Spinoza, in his Ethics (1677), elegantly summarizes the thinking. Just as, in mathematics, we have perfect circles and triangles, by comparison with which our own actual efforts are pathetically inadequate, so too there must be a being who is perfect in the same way as geometry is. The perfect, he argues, exists by definition. The perfect is equivalent to God. God, in other words, is an overflow of comparativism. It is there, by implication, in the Book of Genesis. If human beings can have "dominion over the fish of the sea" and creeping things that creepeth upon the earth, then, in turn, another being must have dominion over them.

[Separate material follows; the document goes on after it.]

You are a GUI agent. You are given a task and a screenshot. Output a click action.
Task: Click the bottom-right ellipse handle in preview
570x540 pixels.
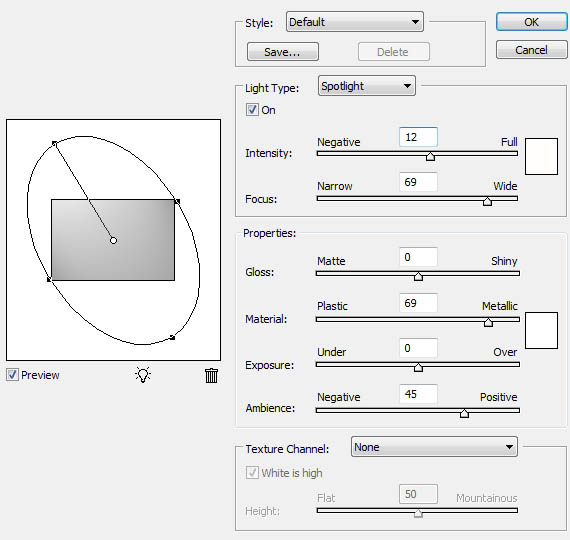point(173,338)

So it was not the end of religion that gave rise to aesthetics in 1857 and beyond, as might readily be assumed, but rather aesthetics that gave rise to religion in the first place. It was, so to speak, the literary reviewer who invented monotheism: if this is better than that then there has to be a best.

As Nietzsche also argued, we shall never get rid of God. Or the Author. Or comparativism. I find lingering echoes of Genesis still in the works of Lee Child and the enhanced XXL saviour figure of Jack Reacher, who achieves justice without ever quite (yet) being crucified.